● Task requirements
Exactly as written, restate the material below from its first line through the line containing "Image resolution: width=1024", and stop there.

● Task material
____________________

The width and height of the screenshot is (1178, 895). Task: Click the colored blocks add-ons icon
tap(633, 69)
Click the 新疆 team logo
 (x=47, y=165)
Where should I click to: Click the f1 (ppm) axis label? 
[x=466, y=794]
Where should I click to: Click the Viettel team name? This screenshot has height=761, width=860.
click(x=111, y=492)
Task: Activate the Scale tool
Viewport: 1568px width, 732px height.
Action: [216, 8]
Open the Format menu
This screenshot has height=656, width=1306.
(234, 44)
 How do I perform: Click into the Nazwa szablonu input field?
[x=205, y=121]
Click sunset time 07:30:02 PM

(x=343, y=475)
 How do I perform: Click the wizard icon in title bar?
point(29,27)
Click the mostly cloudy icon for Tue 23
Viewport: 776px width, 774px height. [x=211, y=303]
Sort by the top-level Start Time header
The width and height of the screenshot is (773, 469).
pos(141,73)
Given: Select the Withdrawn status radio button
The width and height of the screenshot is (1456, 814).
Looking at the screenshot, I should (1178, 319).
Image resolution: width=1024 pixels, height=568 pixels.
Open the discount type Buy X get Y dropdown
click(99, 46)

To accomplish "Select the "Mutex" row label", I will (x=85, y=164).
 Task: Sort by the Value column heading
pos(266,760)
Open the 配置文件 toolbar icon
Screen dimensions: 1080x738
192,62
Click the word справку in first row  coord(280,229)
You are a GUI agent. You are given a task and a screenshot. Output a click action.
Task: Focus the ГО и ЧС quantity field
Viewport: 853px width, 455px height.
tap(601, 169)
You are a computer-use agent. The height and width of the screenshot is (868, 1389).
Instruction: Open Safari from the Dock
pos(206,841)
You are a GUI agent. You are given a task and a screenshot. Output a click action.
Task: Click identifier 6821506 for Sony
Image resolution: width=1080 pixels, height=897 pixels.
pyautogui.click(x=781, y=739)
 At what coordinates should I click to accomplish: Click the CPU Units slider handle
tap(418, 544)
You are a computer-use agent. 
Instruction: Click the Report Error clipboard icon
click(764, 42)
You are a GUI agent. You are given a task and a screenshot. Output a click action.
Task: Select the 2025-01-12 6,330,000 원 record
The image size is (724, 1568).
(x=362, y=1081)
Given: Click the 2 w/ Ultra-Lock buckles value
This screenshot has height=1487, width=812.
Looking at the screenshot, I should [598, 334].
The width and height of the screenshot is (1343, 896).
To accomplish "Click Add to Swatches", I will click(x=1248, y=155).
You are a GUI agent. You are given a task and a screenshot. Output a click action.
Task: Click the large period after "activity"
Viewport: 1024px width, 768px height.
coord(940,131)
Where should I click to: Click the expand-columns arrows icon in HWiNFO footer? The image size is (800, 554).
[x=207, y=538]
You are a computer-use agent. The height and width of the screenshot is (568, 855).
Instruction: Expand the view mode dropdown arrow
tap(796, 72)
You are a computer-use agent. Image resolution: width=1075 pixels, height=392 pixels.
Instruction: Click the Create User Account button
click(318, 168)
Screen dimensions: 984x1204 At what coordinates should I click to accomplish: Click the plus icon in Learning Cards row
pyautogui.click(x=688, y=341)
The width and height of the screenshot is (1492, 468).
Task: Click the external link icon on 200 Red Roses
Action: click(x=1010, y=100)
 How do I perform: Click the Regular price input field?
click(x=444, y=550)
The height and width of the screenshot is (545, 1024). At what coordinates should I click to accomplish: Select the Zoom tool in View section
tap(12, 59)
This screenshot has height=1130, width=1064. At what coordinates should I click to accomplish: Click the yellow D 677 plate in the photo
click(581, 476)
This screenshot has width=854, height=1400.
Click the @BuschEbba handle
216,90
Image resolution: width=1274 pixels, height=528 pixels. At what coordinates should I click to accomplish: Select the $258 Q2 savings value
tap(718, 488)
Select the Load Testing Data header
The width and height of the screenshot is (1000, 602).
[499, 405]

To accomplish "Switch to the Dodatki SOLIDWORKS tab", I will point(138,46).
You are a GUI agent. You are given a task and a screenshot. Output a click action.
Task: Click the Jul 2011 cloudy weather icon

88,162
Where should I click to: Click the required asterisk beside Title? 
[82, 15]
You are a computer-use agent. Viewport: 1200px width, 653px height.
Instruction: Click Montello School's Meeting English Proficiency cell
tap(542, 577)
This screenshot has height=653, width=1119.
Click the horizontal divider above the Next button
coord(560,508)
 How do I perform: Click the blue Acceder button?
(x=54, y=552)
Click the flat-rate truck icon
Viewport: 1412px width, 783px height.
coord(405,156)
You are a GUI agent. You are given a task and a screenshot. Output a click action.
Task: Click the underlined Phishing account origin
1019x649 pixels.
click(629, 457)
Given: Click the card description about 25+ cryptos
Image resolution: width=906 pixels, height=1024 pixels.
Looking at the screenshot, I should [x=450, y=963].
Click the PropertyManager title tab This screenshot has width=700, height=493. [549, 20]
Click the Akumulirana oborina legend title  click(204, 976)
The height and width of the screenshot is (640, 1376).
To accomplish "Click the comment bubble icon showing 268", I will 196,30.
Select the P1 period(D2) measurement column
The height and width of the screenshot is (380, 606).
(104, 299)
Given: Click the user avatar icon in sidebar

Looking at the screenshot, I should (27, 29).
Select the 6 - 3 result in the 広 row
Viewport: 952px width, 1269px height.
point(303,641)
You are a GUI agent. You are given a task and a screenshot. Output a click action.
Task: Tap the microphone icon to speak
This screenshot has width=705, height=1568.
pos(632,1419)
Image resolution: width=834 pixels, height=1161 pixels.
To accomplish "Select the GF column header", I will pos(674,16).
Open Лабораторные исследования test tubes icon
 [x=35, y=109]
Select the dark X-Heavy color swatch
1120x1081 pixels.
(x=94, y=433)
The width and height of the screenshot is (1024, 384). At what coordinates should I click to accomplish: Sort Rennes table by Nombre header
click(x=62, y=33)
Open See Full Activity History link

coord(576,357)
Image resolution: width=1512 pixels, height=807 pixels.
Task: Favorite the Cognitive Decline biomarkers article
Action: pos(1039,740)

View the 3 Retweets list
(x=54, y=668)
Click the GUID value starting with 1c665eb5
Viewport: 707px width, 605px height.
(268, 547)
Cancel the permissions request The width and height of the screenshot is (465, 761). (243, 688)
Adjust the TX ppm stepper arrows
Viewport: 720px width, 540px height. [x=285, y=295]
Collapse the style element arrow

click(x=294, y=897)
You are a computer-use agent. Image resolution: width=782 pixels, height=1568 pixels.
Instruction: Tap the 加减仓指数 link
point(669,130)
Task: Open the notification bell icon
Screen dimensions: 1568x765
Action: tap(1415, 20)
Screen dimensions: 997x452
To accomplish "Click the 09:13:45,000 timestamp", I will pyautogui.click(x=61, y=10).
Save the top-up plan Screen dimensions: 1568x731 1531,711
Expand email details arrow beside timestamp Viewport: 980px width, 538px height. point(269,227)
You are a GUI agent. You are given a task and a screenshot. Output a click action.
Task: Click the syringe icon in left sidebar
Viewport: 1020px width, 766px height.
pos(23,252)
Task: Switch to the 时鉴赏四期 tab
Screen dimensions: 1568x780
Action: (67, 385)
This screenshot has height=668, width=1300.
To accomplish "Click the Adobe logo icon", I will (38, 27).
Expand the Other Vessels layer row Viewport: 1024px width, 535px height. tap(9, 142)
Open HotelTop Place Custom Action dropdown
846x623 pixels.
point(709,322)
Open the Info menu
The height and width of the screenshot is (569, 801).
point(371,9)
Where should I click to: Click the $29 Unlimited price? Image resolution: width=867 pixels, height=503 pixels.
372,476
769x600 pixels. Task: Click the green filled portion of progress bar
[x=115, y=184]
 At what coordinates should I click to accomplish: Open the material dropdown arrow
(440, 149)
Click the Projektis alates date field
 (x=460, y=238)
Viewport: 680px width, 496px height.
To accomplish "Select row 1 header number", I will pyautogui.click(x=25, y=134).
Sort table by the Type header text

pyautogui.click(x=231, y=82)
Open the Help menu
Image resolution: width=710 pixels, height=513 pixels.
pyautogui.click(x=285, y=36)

____________________

● Exercise answer
The width and height of the screenshot is (1178, 895). Task: Click the colored blocks add-ons icon
tap(633, 69)
Click the 新疆 team logo
 (x=47, y=165)
Where should I click to: Click the f1 (ppm) axis label? 
[x=466, y=794]
Where should I click to: Click the Viettel team name? This screenshot has height=761, width=860.
click(x=111, y=492)
Task: Activate the Scale tool
Viewport: 1568px width, 732px height.
Action: [216, 8]
Open the Format menu
This screenshot has height=656, width=1306.
(234, 44)
 How do I perform: Click into the Nazwa szablonu input field?
[x=205, y=121]
Click sunset time 07:30:02 PM

(x=343, y=475)
 How do I perform: Click the wizard icon in title bar?
point(29,27)
Click the mostly cloudy icon for Tue 23
Viewport: 776px width, 774px height. [x=211, y=303]
Sort by the top-level Start Time header
The width and height of the screenshot is (773, 469).
pos(141,73)
Given: Select the Withdrawn status radio button
The width and height of the screenshot is (1456, 814).
Looking at the screenshot, I should (1178, 319).
Image resolution: width=1024 pixels, height=568 pixels.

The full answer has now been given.